Documentation / Features
JVM Languages
Groovy
You can use Ebean with Groovy classes. There is nothing special you need to do. Just annotate your groovy beans with the JPA annotations.
//GROOVY CODE (generates the getters and setters etc)
package test
import jakarata.persistence.*;
@Entity
@Table(name="f_forum")
public class PersonG{
@Id
Integer id
@Column(name="title")
String name
@OneToMany(cascade=CascadeType.ALL)
List<Topic> topics;
}
// GROOVY CODE
package test
import com.avaje.ebean.*
public class MainEbean{
public static void main(String[] args) {
PersonG g = Ebean.getReference(PersonG.class, 1);
String name = g.getName();
List<PersonG> list = Ebean
.find(PersonG.class)
.fetch("topics")
.findList()
println "Got list "+list
list.each() {
print " $\{it.id} $\{it.name} \n"
print " GOT DETAILS: "+it.topics
};
println "done";
}
}
Note that if you want more groovy integration please make some suggestions of what you would like to see.
Scala
You can use Ebean with Scala as well. Again, annotate your scala “bean” with the JPA annotations as you would normally.
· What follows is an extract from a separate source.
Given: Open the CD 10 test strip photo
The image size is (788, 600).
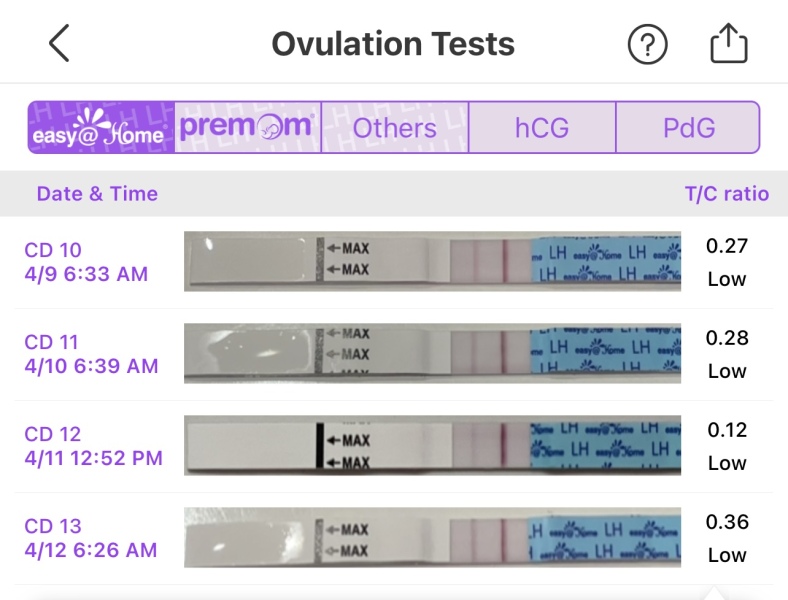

In May 2010 Ebean 2.6.0 was released which included support for Scala 2.8. That meant you could use Scala Option and mutable collection types (Scala 2.8 mutable Buffer, Set and Map) in your entity beans rather than the java collection types (so pretty much have your entity beans written in Scala).
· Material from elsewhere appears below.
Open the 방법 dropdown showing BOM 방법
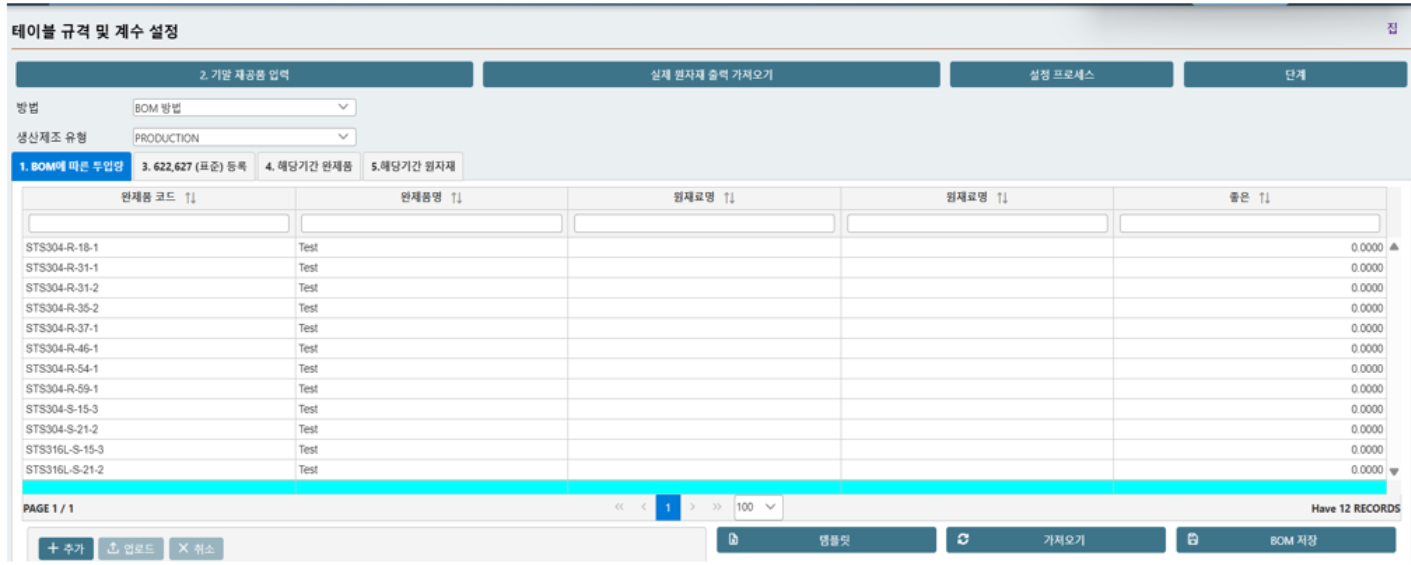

In Oct 2012 the Scala support was removed from the code base. This was because :
- It was becoming a pain to maintain (incompatible changes between scala versions) and it was increasingly hard to convert Scala types back to matching java ones to call JDBC etc.
- There was very little uptake
- No one in the community championed the Scala support
If anyone is interested in championing Scala support, the old code would be in source history on github.